- **What you need to do**: From the records below, transcribe only the lines running from the one with "About (153, 2208)" through the one with "积分奖励计划 (106, 2471)". Keep both of those end lines.

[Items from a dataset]
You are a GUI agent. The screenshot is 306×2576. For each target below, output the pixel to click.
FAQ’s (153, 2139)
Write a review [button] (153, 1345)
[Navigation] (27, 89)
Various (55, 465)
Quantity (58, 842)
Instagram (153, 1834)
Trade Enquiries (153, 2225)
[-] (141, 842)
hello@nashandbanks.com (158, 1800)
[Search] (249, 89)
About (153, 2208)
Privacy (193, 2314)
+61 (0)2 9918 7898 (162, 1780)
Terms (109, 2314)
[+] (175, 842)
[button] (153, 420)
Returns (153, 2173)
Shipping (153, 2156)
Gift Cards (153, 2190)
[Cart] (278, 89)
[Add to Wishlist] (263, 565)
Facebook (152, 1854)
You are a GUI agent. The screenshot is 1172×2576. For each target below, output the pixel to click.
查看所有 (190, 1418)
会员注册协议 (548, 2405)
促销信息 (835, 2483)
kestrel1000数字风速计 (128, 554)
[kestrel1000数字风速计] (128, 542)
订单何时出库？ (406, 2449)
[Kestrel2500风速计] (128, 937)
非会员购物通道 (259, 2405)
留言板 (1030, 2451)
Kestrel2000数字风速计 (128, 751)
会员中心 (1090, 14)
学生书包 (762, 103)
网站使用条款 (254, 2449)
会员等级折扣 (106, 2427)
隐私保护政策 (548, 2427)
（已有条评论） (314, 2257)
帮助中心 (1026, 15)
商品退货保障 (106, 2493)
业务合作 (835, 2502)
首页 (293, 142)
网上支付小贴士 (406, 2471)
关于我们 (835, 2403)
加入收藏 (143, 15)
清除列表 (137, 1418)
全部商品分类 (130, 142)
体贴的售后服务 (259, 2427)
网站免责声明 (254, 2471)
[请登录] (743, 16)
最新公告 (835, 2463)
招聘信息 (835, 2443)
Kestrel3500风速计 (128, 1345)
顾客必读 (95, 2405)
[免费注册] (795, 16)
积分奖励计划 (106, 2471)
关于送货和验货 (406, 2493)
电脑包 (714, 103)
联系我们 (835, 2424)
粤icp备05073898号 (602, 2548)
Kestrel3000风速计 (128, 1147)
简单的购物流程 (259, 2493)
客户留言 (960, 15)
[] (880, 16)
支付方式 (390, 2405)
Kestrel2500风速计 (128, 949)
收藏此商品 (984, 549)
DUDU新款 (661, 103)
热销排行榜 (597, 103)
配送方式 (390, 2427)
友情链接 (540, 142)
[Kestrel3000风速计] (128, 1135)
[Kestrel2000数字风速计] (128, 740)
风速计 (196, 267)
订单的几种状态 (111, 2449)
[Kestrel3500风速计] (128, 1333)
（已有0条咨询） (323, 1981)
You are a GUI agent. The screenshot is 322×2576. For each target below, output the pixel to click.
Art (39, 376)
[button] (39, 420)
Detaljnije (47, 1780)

- **Answer box**:
About (153, 2208)
Privacy (193, 2314)
+61 (0)2 9918 7898 (162, 1780)
Terms (109, 2314)
[+] (175, 842)
[button] (153, 420)
Returns (153, 2173)
Shipping (153, 2156)
Gift Cards (153, 2190)
[Cart] (278, 89)
[Add to Wishlist] (263, 565)
Facebook (152, 1854)
You are a GUI agent. The screenshot is 1172×2576. For each target below, output the pixel to click.
查看所有 (190, 1418)
会员注册协议 (548, 2405)
促销信息 (835, 2483)
kestrel1000数字风速计 (128, 554)
[kestrel1000数字风速计] (128, 542)
订单何时出库？ (406, 2449)
[Kestrel2500风速计] (128, 937)
非会员购物通道 (259, 2405)
留言板 (1030, 2451)
Kestrel2000数字风速计 (128, 751)
会员中心 (1090, 14)
学生书包 (762, 103)
网站使用条款 (254, 2449)
会员等级折扣 (106, 2427)
隐私保护政策 (548, 2427)
（已有条评论） (314, 2257)
帮助中心 (1026, 15)
商品退货保障 (106, 2493)
业务合作 (835, 2502)
首页 (293, 142)
网上支付小贴士 (406, 2471)
关于我们 (835, 2403)
加入收藏 (143, 15)
清除列表 (137, 1418)
全部商品分类 (130, 142)
体贴的售后服务 (259, 2427)
网站免责声明 (254, 2471)
[请登录] (743, 16)
最新公告 (835, 2463)
招聘信息 (835, 2443)
Kestrel3500风速计 (128, 1345)
顾客必读 (95, 2405)
[免费注册] (795, 16)
积分奖励计划 (106, 2471)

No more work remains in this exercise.